డైరెక్టర్ల నివేదిక Hinafil India Ltd.

Mar 31, 2012

Dear Members

The directors have pleasure in presenting their Annual Report to gather with Audited Balance Sheet and Profit and Loss Account for the year ended on 31st March 2012.

1. FNANCIAL RESULTS :

Rs. in '000

Particulars Year ended Year ended 31.03.2012 31.03.2011

Revenue from Operations 14,868.65 14,913.77

Total Expenditure 15,047.94 27,296.42

Profit Before Taxation -179.29 -12382.65

Provision for Tax

Fringe benefit Tax 0.00 4,010.93

Short/excess Provision for earlier Years 0.00 0.00

Net Profit after Taxation -16393.58 -16393.58

2. DIVIDEND :

Since the company has incurred losses during financial year under review, your directors express their inability to recommend any dividend during the year.

3. OPERATIONS :

During the year under review the company's turnover has increased form Rs.8553374/- to Rs. 14868515/-

4. PARTICULARS OF EMPLOYEES :

Employees whose particulars are required to be disclosed under section 217(2A) of The Companies Act 1956.
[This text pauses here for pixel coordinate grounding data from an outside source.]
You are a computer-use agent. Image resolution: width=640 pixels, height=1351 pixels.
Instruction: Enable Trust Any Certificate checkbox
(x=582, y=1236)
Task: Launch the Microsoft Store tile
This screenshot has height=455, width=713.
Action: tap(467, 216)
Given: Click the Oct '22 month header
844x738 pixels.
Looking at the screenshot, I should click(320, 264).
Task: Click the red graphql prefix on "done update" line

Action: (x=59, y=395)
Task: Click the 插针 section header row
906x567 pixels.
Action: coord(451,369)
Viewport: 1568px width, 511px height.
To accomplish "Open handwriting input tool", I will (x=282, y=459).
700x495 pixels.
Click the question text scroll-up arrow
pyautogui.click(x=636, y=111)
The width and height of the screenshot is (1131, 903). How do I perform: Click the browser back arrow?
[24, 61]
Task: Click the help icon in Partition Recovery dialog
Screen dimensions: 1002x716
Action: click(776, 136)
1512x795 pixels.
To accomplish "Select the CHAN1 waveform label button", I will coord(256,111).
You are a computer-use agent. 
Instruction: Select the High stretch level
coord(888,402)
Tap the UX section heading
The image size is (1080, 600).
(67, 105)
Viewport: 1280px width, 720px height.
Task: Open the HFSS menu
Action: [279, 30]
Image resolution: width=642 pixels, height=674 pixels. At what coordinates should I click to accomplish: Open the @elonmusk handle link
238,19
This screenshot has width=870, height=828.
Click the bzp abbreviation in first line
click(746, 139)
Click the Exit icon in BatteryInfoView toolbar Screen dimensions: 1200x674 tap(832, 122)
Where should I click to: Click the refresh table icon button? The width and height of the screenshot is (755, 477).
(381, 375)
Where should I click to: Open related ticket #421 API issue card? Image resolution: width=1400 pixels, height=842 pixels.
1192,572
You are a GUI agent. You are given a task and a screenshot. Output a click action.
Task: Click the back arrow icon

There were no employees in the company drawing salary more than Rs.2,00,000/- p.m. during the financial year ended 31st March 2010.

5. DIRECTORS :

Ms Kaneez Fatima Shaikh retires by rotation and being eligible offered herself for reappointment.

6. AUDITORS :

M/s Ramesh Gautam and Company, Chartered Accountants and Statutory Auditors of company retire at this Annual General Meeting and are eligible for reappointment. The directors recommend reappointing M/s Ramesh Gautam & Co. Chartered Accountant as auditors and to fix their remuneration. A certificate has been received form Auditors to the effect that their appointment if made would be within the prescribed limits u/s 224(1B) of The Companies Act 1956.

7. DIRECTORS SUBMISSIONS ON AUDITORS QUALIFICATION :

Auditors observations mentioned in the Auditors rep[ort are self explanatory. Company is taking necessary steps to resolve these observations at the earliest.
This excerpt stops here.